A collection of 666 works by 135 Afro-Brazilian artists has been voluntarily returned in the largest repatriation of its kind in Brazilian history. The pieces had been held for three decades in Detroit and were returned to the National Museum of Afro-Brazilian Culture (Muncab) in Salvador, Bahia.
Coordinated by Brazil’s cultural ministry, the repatriation is an unprecedented milestone for Brazilian cultural heritage. The collection spans paintings, sculptures, photographs, sacred and ritual objects, woodcuts and engravings reflecting a wide array of generations, regions and artistic practices. Artists represented include J. Cunha, Goya Lopes, Zé Adário, Lena da Bahia, Raimundo Bida, Sol Bahia and Manoel Bonfim.
“This is a unique case, marked by the conscious and voluntary decision of those who legally acquired the works yet recognised the historical and cultural legitimacy of returning them to their territory of origin,” Margareth Menezes, Brazil’s cultural minister, tells The Art Newspaper. She further emphasises the decisive role of the Brazilian state and the importance of institutional cooperation, noting that the process involves legal, technical, logistical and diplomatic complexities.
For Menezes, the return goes beyond administrative procedures. “This reunion with history represents a profound gesture of symbolic reparation and appreciation of Afro-Brazilian memory,” she says. “The 666 works returning to Brazil carry narratives, knowledge and cosmologies that shape the country’s cultural formation. From the state’s perspective, the repatriation reaffirms a commitment to cultural policies that recognise the centrality of Black cultures in the construction of national identity.”

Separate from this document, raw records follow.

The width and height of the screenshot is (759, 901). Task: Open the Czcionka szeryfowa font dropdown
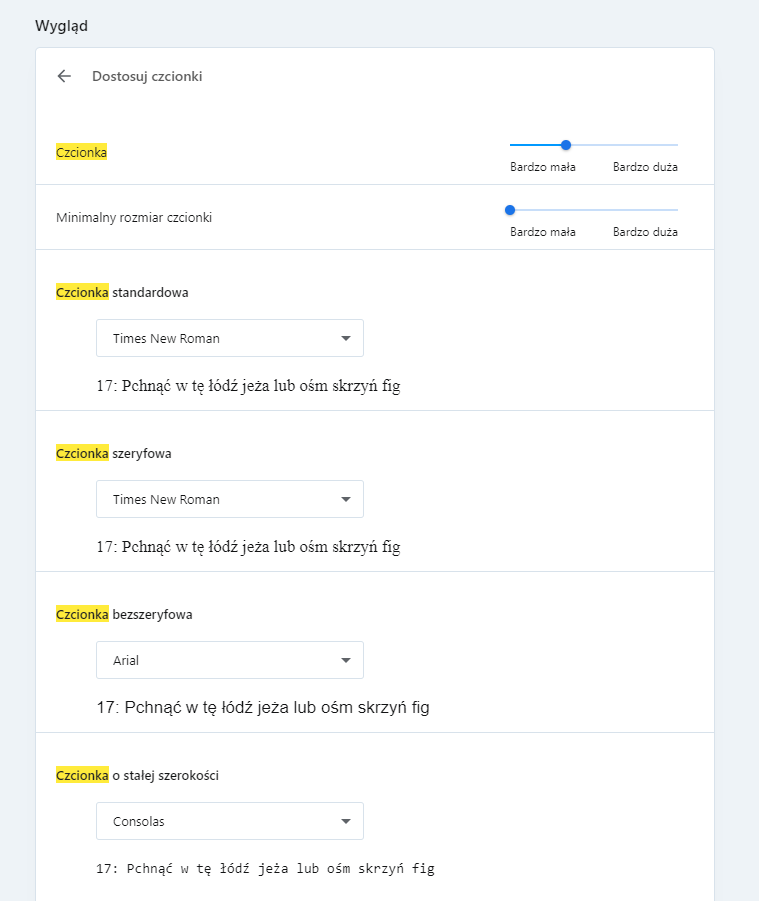[230, 499]
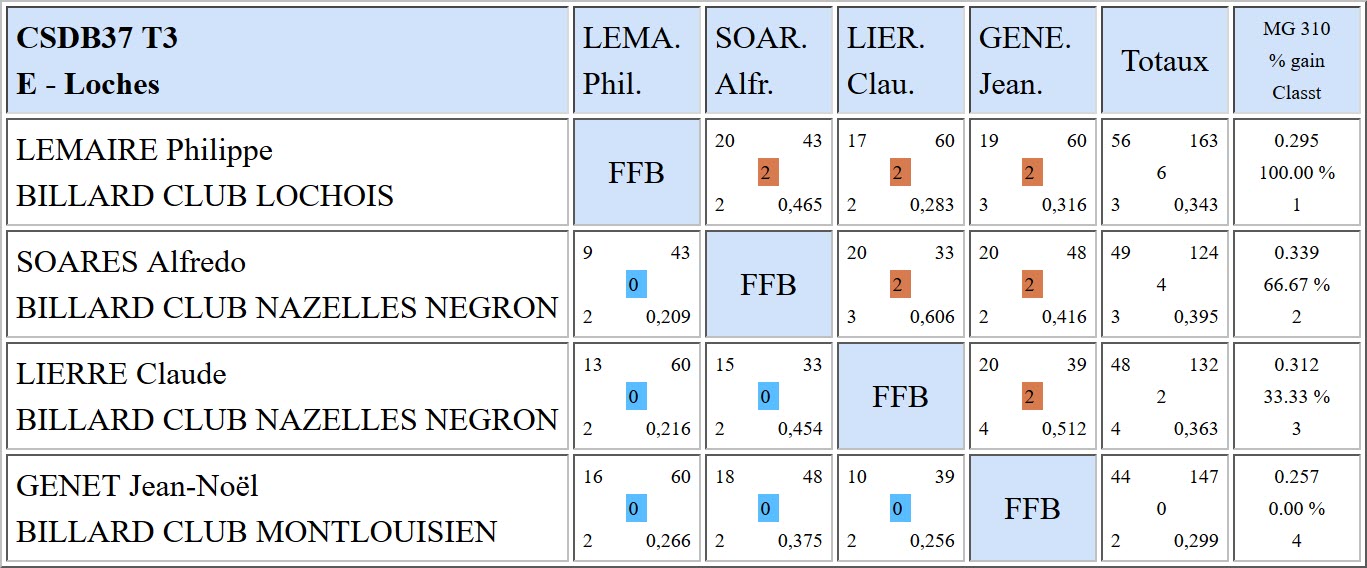Click the FFB cell in LEMAIRE Philippe row

(636, 173)
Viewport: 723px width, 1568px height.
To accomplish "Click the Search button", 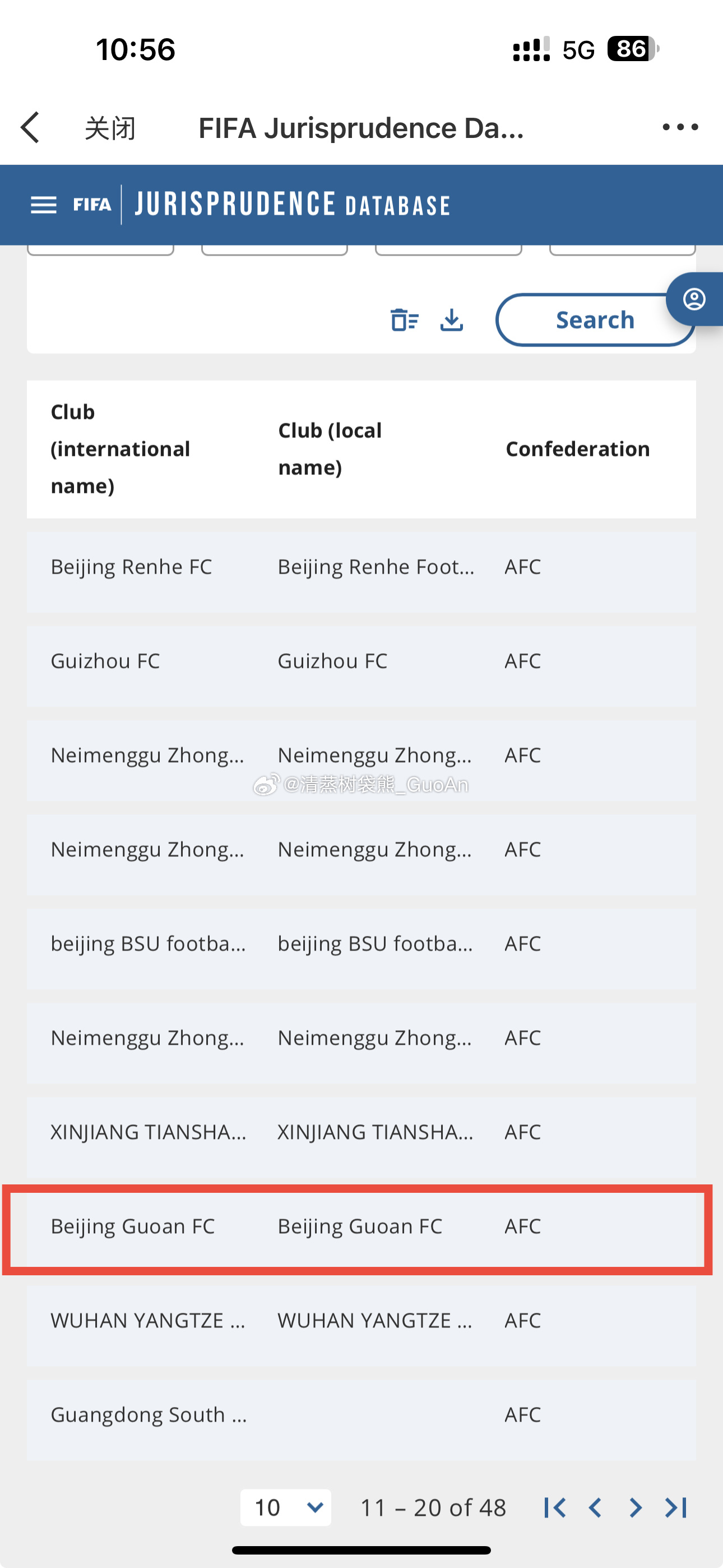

Brazil’s cultural minister, Margareth Menezes, speaks at the repatriation ceremony at Muncab on 26 January Photo: Lucas Lima
The US artist Barbara Cervenka and the art historian Marion Jackson originally assembled the pieces as part of their Con/Vida collection, which the pair started in 1992. According to the curator Paula Santos, both women chose to have the works permanently returned to Brazil, as she explained during a late-January press conference at the museum in Salvador. Cervenka died in Michigan a few days later, at age 86, having seen her wish fulfilled.
The works are now part of the collection at Muncab, a museum devoted to the preservation, study and dissemination of Afro-Brazilian culture. Its programming examines Black memory and identity—from Africa as the birthplace of humankind, to the transatlantic slave trade, to the quilombos (settlements founded by people who escaped enslavement). The museum also covers gastronomy, religion, popular festivals and music traditions from samba to maracatu.
A celebration on the beach dedicated to Iemanjá, the Afro-Brazilian goddess of the sea, marked the museum’s final public event before closing for a month to prepare the exhibition that will feature part of the repatriated collection. The opening is scheduled for early March, while Muncab continues adapting its permanent storage facilities for the newly acquired works.